I can't tell if the voltage for terminal 2 is being supplied too or coming from the setting motor in reviewing the wiring diagram. So I am stuck, the WSM says try a spare motor, as if I had one. Is there a way to bench test the motor? Suggestions appreciated.
I am zeroing in on the temp mixing flaps adjusting motor. I am conducting the tests described in the WSM (Section 87-113-114). It passes the first series of tests of the temp sensor circuit. I was able to obtain the proper values at the high (4.7-Ohms) and low (3.7-Ohms) temp setting. So I am concluding my sensor circuit is good. Correct?

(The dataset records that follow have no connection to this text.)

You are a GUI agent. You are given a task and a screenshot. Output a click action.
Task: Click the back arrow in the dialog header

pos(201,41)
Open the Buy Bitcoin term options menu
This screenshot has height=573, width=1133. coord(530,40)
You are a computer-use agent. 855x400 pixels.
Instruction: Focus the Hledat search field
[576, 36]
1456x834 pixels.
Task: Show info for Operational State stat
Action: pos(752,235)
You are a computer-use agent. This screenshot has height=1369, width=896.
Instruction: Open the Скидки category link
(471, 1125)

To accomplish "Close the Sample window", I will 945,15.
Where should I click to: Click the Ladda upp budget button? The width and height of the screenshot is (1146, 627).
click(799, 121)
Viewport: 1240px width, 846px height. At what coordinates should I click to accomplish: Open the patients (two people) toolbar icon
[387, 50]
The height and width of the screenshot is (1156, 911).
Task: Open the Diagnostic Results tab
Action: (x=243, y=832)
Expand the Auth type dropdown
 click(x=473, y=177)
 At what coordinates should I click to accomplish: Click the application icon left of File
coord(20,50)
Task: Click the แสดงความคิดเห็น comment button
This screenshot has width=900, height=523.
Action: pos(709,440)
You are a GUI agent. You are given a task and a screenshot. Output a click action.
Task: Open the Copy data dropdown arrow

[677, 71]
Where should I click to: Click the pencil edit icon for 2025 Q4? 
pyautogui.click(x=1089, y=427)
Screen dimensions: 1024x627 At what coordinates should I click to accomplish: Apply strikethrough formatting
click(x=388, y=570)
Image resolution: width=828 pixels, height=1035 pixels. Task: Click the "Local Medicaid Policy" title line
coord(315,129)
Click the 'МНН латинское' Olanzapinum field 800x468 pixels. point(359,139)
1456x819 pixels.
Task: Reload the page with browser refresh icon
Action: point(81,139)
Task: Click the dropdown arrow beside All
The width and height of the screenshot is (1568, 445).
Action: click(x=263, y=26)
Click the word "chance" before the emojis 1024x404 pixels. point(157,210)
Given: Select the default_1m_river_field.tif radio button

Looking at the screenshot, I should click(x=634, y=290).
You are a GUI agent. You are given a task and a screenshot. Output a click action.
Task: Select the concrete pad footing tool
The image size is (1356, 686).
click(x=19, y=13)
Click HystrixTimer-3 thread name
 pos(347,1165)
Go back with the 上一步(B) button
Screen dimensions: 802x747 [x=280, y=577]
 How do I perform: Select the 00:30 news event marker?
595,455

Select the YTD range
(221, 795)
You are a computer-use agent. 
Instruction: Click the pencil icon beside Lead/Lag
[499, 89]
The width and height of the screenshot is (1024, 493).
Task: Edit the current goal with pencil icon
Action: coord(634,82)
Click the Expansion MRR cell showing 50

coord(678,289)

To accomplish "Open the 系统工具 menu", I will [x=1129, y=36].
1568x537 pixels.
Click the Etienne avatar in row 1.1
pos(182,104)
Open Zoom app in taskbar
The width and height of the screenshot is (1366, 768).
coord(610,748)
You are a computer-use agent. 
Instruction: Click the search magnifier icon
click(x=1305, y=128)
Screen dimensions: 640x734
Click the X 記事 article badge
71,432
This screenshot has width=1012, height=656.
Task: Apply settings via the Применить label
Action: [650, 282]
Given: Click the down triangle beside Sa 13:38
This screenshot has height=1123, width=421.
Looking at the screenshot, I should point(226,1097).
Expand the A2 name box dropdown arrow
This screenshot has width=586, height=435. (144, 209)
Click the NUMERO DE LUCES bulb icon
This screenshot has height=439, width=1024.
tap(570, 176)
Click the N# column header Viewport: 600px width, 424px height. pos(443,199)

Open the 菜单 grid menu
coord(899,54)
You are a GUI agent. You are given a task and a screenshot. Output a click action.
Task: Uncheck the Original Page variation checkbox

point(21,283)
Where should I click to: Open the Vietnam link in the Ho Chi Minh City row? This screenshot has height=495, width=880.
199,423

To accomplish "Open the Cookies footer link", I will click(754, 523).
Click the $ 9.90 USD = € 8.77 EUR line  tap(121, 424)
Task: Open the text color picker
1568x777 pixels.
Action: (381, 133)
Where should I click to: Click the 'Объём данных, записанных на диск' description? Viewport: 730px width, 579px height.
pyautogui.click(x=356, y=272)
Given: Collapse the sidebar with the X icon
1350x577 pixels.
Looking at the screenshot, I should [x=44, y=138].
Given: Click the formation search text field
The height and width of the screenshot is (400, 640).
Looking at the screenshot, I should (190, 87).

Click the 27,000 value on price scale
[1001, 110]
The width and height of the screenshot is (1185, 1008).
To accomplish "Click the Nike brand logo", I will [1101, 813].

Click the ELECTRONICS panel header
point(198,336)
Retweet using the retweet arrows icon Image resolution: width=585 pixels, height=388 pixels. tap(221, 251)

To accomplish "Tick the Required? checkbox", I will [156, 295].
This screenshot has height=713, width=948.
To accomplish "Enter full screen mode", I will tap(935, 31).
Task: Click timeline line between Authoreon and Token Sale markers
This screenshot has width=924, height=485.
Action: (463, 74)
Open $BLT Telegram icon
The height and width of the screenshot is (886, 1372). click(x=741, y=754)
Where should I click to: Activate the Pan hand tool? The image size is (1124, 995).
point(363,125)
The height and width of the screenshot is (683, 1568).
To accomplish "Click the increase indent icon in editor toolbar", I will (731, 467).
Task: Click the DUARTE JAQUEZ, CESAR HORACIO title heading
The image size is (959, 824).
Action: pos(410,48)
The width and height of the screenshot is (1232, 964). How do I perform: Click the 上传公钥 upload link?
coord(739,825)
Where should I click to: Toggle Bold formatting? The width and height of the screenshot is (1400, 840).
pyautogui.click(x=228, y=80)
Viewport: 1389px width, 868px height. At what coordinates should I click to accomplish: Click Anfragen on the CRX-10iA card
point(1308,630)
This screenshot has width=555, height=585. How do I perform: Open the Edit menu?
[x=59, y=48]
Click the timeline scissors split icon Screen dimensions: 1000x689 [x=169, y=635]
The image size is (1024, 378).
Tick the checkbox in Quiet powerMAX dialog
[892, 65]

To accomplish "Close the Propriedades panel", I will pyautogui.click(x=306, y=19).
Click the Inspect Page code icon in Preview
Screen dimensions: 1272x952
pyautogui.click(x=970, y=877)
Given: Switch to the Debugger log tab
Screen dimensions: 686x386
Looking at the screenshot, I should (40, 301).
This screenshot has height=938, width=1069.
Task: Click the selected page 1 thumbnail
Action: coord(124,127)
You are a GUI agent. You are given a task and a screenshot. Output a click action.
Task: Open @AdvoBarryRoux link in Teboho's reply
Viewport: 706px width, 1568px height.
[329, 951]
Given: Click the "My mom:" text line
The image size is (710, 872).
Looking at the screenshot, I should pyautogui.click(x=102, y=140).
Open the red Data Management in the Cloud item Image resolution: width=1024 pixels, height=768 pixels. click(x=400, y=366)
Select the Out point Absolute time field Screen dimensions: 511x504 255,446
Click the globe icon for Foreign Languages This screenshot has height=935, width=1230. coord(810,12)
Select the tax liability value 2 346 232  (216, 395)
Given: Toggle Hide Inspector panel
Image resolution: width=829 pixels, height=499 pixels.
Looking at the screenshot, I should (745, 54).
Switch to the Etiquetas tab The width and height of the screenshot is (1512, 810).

So I moved onto the next section testing the rest of the connections to the setting motor. All connections tested out EXCEPT terminal 2 on Plug 1. I am supposed to get battery voltage, but I am not getting any reading ignition on, HVAC in up/down position. Furthermore, when I connect the setting motor, I cannot get it to move when adjusting the temp slider. So does this mean the motor is toast or the voltage being supplied is bad?
I can't tell if the voltage for terminal 2 is being supplied too or coming from the setting motor in reviewing the wiring diagram. So I am stuck, the WSM says try a spare motor, as if I had one. Is there a way to bench test the motor? Suggestions appreciated.
Last edited by Michael Benno; 04-18-2018 at 05:12 PM.
#2
Rennlist Member
Off hand I can not answer the voltage question, however having just done an R&R of the guts of the HVAC box, and then verifying all is working with the console still uninstalled I can say this.
It was a wonder watching all the Flaps and the Mixing motor do its thing while changing the settings on the HVAC head unit.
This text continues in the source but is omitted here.